All your questions will be answered, and you may not have to agree with the answers. Such is the beauty of Buddhism. I follow the Theravada tradition, and have been studying Buddhism for more than 50 years. As I am not a Buddhist scholar, I answer in simple language, and I prefer answering general questions rather than textual.
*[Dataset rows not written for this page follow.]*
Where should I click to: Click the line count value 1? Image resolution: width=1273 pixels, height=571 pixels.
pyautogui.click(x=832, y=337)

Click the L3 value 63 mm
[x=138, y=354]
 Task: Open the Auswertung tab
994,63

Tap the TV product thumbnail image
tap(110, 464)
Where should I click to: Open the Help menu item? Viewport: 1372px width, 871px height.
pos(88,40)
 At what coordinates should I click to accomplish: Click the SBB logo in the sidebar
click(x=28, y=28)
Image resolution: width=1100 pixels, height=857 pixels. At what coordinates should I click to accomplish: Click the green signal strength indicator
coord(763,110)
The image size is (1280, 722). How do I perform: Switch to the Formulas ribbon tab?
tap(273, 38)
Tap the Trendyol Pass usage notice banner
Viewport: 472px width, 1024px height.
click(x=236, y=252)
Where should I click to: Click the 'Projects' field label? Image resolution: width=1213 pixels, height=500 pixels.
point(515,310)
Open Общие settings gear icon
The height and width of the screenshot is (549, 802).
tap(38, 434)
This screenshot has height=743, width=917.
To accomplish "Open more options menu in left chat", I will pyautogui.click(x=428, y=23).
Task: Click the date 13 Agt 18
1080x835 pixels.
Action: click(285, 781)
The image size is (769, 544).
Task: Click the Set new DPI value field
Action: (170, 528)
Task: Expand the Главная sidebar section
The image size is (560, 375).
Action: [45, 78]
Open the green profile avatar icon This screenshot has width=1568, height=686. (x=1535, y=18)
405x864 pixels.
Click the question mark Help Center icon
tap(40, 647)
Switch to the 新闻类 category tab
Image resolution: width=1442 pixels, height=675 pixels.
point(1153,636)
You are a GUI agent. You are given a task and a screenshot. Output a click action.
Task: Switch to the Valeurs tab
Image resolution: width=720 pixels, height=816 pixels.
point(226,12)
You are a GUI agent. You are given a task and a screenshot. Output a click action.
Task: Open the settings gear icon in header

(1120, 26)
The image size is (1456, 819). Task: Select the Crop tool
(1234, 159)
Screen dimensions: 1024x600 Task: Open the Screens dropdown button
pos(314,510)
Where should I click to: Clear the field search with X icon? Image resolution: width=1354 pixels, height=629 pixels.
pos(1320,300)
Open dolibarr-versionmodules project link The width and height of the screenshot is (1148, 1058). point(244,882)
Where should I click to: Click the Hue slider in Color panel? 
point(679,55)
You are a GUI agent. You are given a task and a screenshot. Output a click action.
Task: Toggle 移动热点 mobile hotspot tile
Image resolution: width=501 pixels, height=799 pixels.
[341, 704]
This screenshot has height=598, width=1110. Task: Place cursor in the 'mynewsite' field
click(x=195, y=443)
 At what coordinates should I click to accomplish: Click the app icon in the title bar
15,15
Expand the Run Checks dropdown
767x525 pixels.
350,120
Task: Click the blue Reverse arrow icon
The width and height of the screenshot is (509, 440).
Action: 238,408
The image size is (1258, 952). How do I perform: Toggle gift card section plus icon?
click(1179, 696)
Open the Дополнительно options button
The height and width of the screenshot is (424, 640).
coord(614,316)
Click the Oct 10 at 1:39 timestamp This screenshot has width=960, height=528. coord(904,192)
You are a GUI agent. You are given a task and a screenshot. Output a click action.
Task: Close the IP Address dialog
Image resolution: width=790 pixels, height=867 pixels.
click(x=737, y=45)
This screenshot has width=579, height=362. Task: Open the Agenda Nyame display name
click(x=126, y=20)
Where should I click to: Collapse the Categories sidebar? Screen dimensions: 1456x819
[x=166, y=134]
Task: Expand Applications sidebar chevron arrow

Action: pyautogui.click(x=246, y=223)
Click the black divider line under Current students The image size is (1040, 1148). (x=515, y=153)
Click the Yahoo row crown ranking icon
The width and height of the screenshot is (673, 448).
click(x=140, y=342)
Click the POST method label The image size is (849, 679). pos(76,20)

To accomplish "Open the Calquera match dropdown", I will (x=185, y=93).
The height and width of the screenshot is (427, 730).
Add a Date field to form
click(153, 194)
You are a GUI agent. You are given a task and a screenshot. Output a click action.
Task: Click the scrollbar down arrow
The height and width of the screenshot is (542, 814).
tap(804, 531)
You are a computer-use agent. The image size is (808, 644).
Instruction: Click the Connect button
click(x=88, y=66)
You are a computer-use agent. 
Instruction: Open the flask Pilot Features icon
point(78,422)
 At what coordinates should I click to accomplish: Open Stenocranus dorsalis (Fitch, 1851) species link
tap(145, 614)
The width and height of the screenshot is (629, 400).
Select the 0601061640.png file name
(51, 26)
I was brought up in the 50's as a Buddhist. For the past 50 years I have read numerous books on Buddhism and listened to numerous talks on Buddhism by well-respected and learned monks and lay teachers. I have conducted Buddhist classes for parents of Sunday School children in a Theravada Buddhist Temple. My teacher was the late Chief Reverend, The Ven. K Sri Dhammananda of The Brickfields Buddhist Mahavihara, Kuala Lumpur, Malaysia. You can view the relevant website in memory of my revered late teacher @ http://www.ksridhammananda.com and my blog posting at http://blackandwhite999.blogspot.com/2008/08/my-revered-teacher.html

I am a life member of the Buddhist Missionary Society Malaysia.

YOU ARE INVITED TO VISIT MY BLOG @ http://lifeislikethat999.blogspot.com/ Published a book called "The Rainbow And The Treasure". It is a compilation of extracts from various sources to introduce Buddhism to beginners. (Currently out of print)

Bachelor of Commerce And Administration, Victoria University Of Wellington, NZ.(1974)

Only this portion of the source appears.